IBM could learn a few things here.
Tired of FB/Google censorship? Visit UNCENSORED!
I have been running KDE on Solaris for quite some time. I wrote the ARTS Solaris sound daemon so I could listen to my ogg files. Generally I have had few problems with KDE on Solaris. The only problems I have are missing features in Sun's X implementation (i.e. no RENDER) and the huge number of additional libraries I need to compile to get everything working. I've also come across a number of nasty bugs in GCC when building KDE, but GCC 3.3.1+ seems to work fairly well.
I think the only reason Sun chose Gnome over KDE was the QT licensing issue. Other than that, KDE on Solaris rocks. It's also fairly stable.
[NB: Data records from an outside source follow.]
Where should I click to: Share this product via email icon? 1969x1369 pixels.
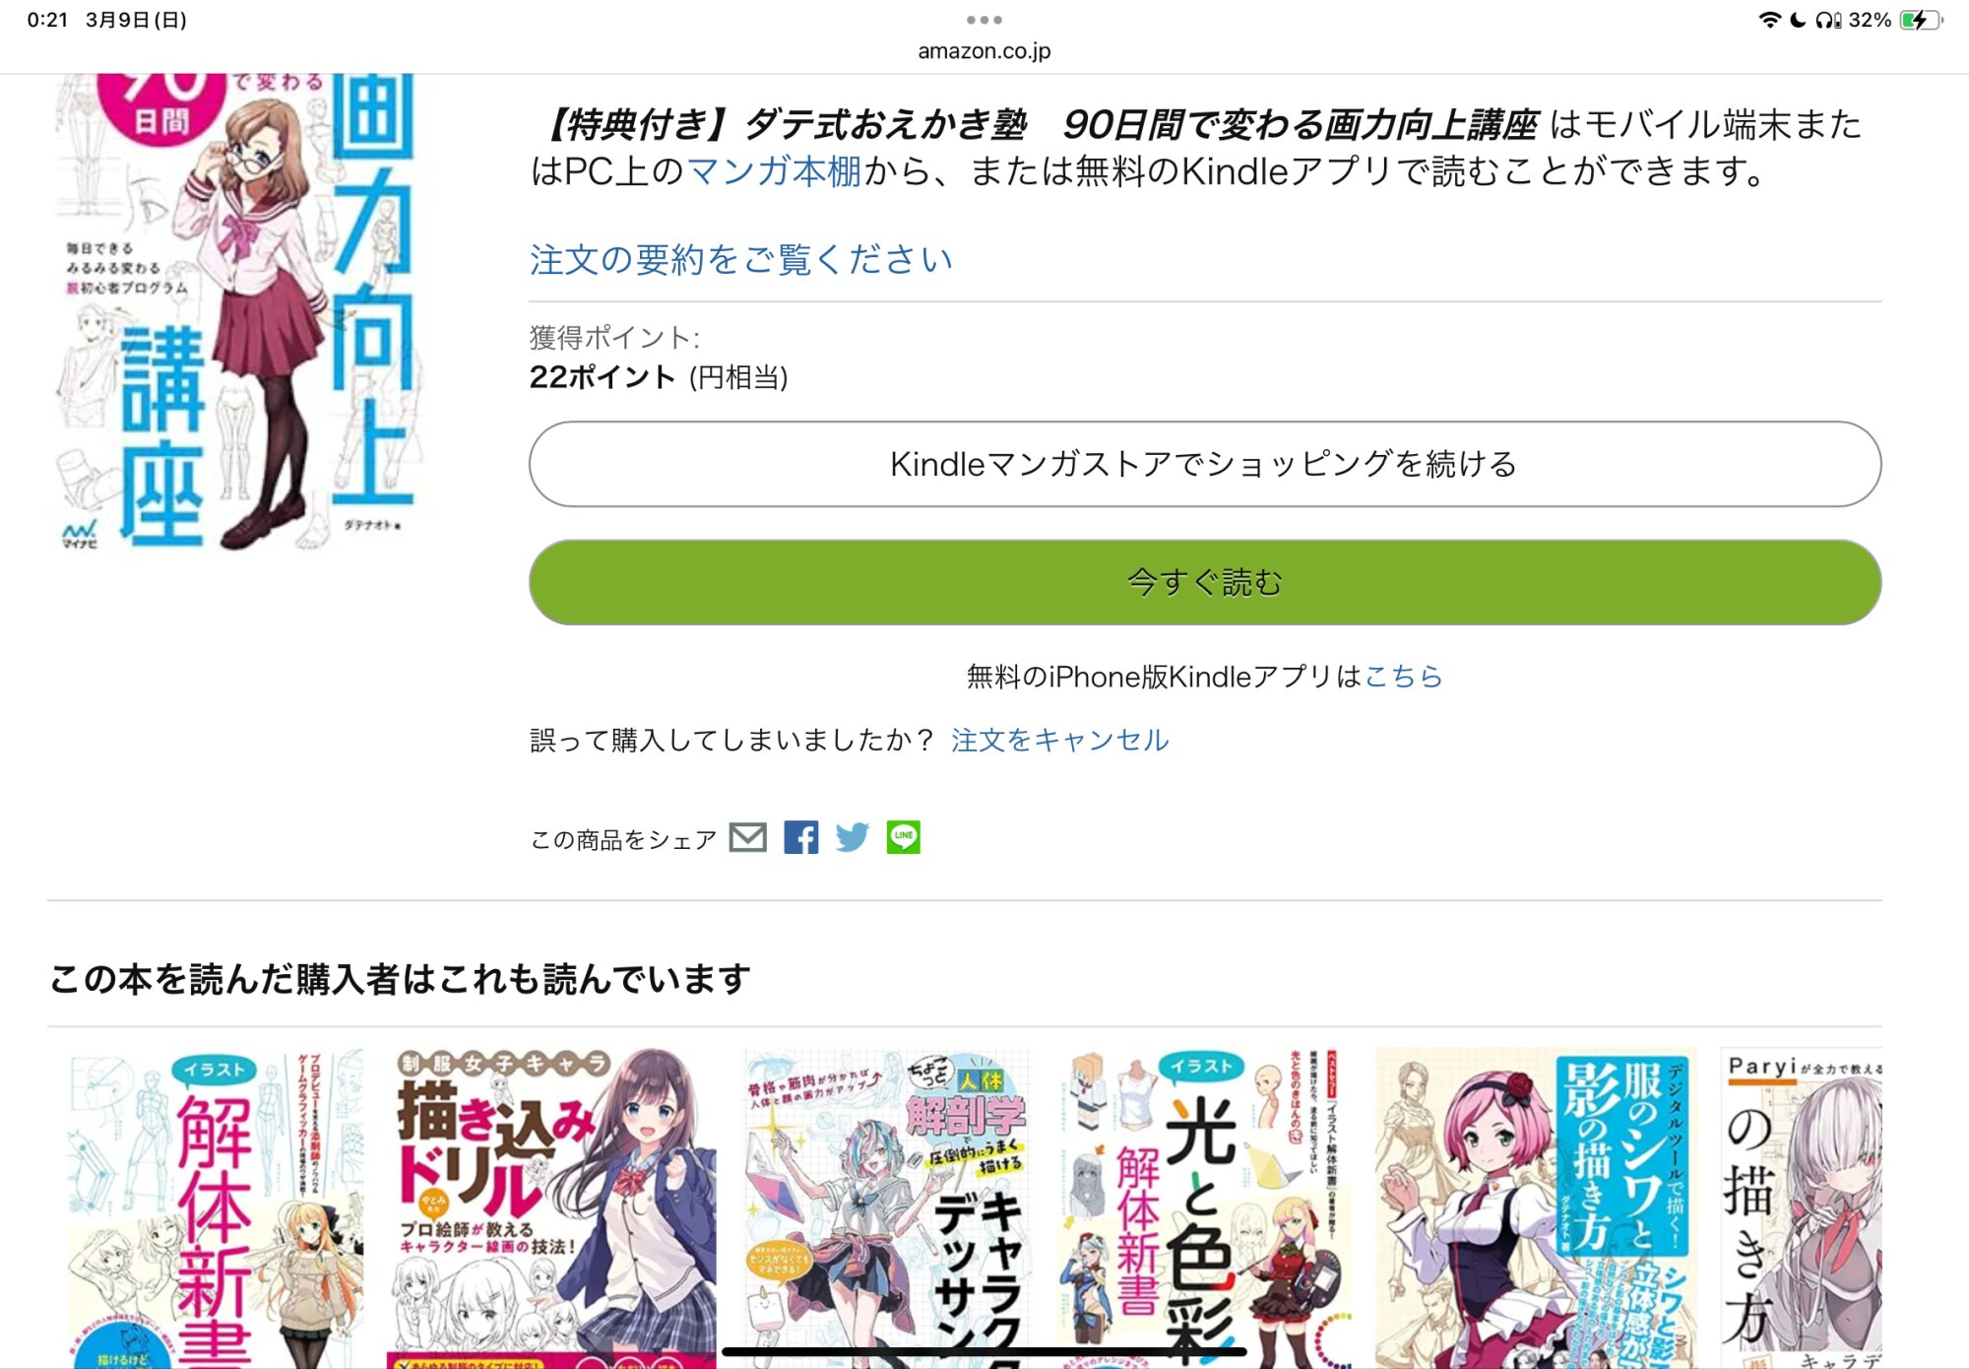coord(748,838)
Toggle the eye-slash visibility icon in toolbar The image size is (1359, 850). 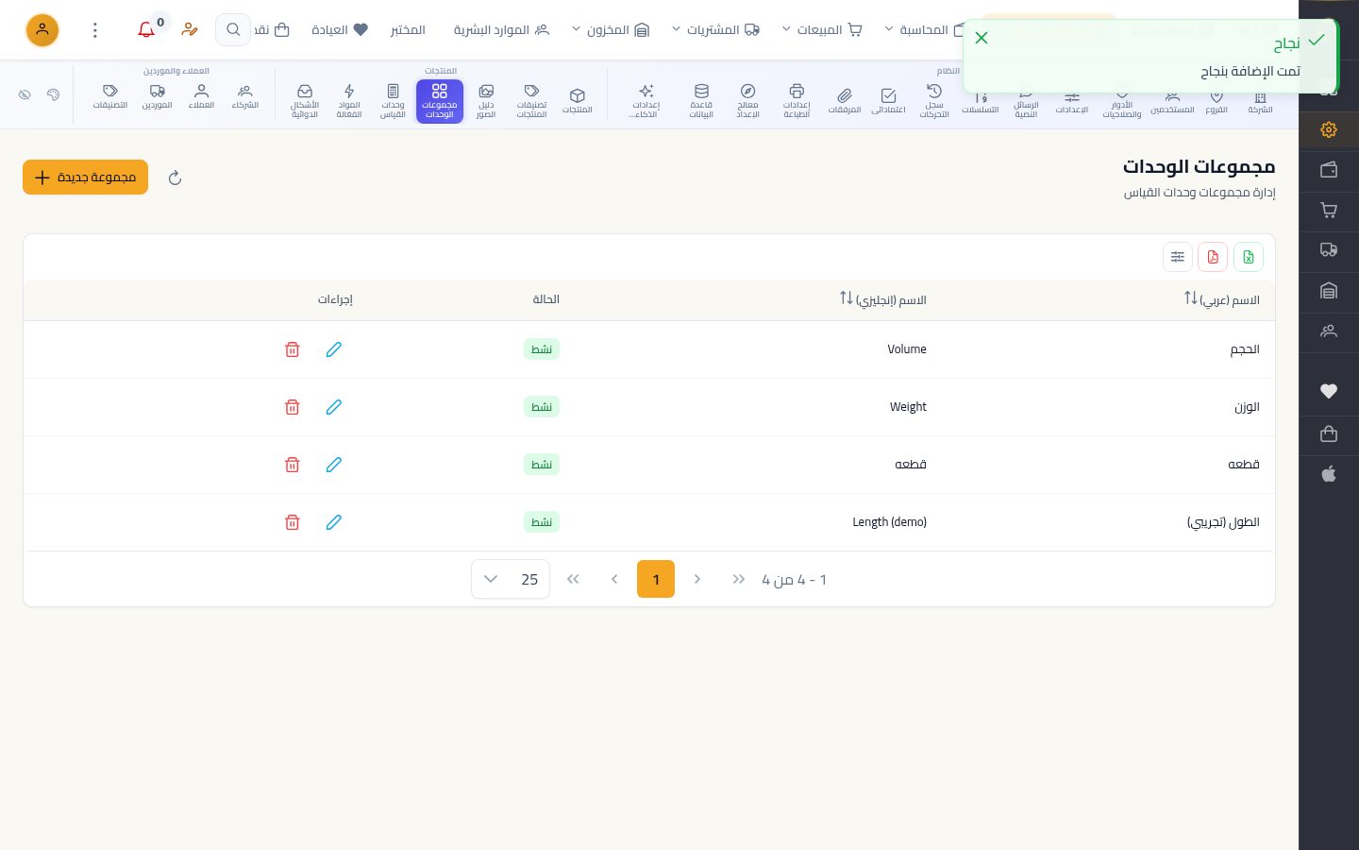(25, 94)
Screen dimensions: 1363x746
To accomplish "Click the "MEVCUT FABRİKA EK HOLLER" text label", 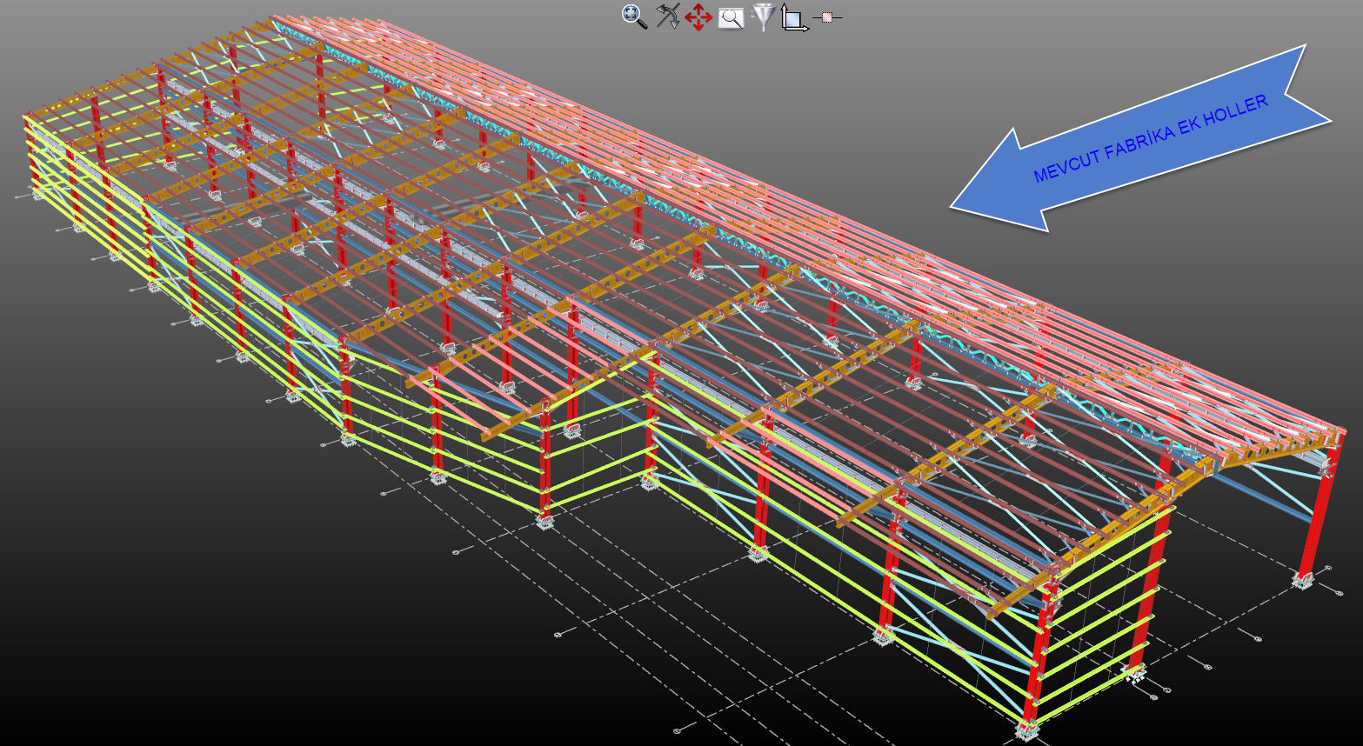I will coord(1150,139).
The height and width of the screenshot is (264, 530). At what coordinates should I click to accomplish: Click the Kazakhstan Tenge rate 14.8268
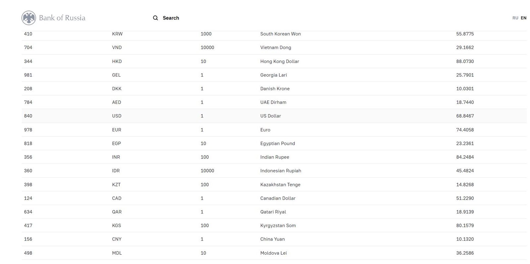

I don't know why Sun has stuck with that god-aweful CDE for so long. CDE just plain sucks.
I've never downloaded the pre-built binaries, though. I need to control where it gets installed since it's running in a corporate environment and I feel more comfortable having compiled it myself. As it is, I usually need to patch a few files anyway for our environment.
Since I made it available, we've had many engineers switch from CDE to KDE. We had one lone GNOME user, but he switched as well (Sun's GNOME was too slow compared with KDE).
This post is encrypted twice with ROT-13. Documenting or attempting to crack this encryption is illegal.